Please give an exact printout of the records, without any pictures.
::::::::
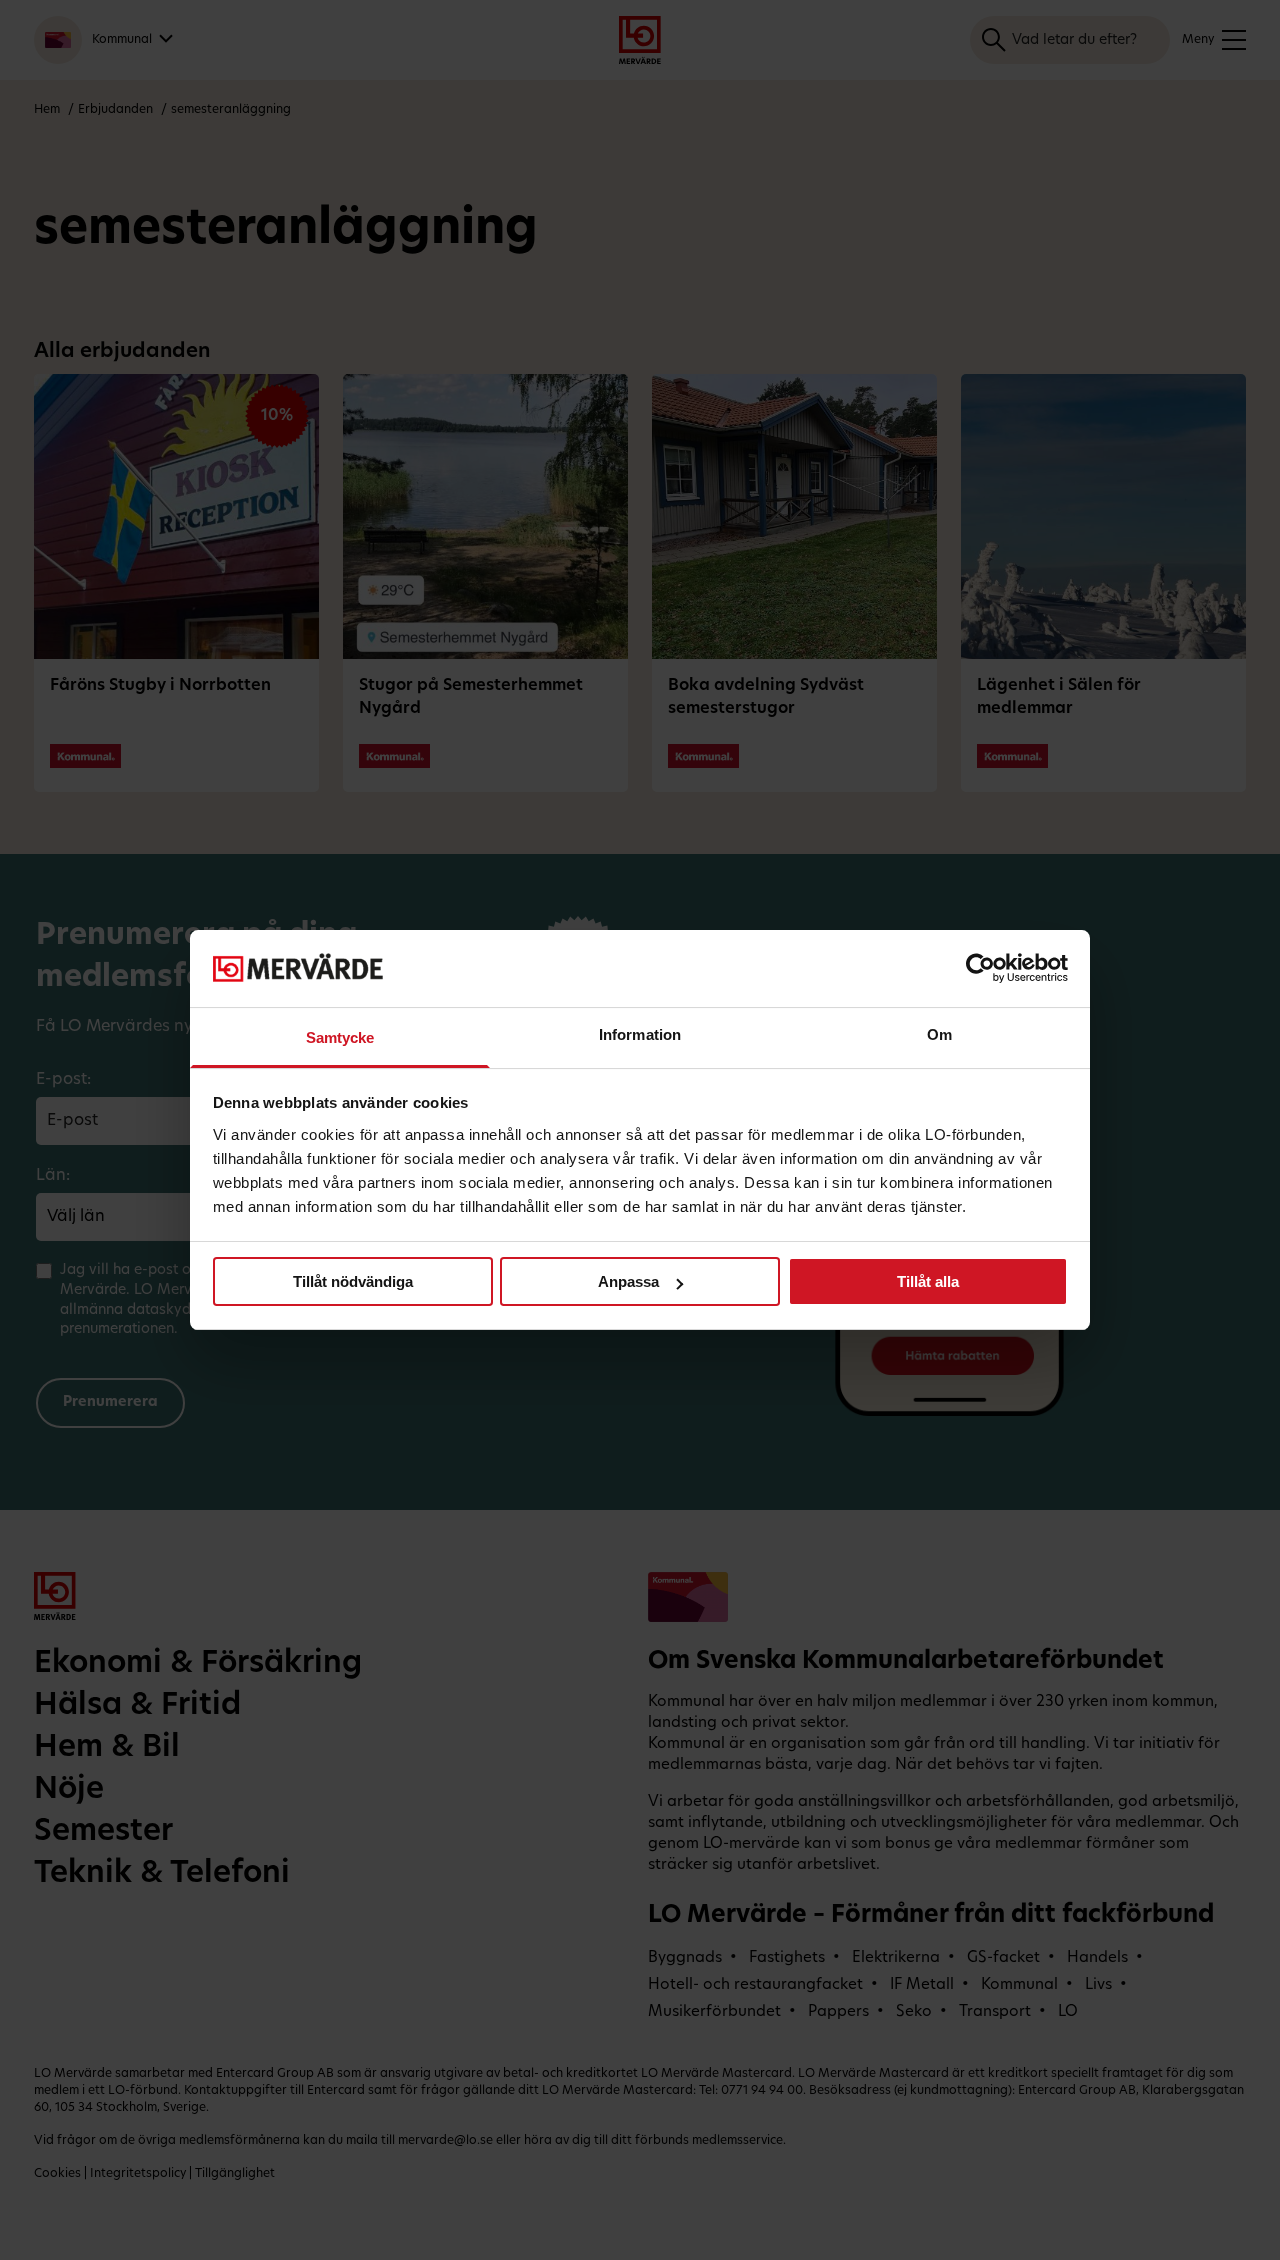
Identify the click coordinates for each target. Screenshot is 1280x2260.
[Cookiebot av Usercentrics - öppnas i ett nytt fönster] (980, 968)
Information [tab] (640, 1034)
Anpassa (628, 1281)
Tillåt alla (928, 1281)
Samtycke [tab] (340, 1037)
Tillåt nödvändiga (353, 1281)
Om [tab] (939, 1034)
::::::::
■ **ANSWER TO THIS EXERCISE**
Identify the click coordinates for each target. Screenshot is 1280x2260.
[Cookiebot av Usercentrics - öppnas i ett nytt fönster] (980, 968)
Information [tab] (640, 1034)
Anpassa (628, 1281)
Tillåt alla (928, 1281)
Samtycke [tab] (340, 1037)
Tillåt nödvändiga (353, 1281)
Om [tab] (939, 1034)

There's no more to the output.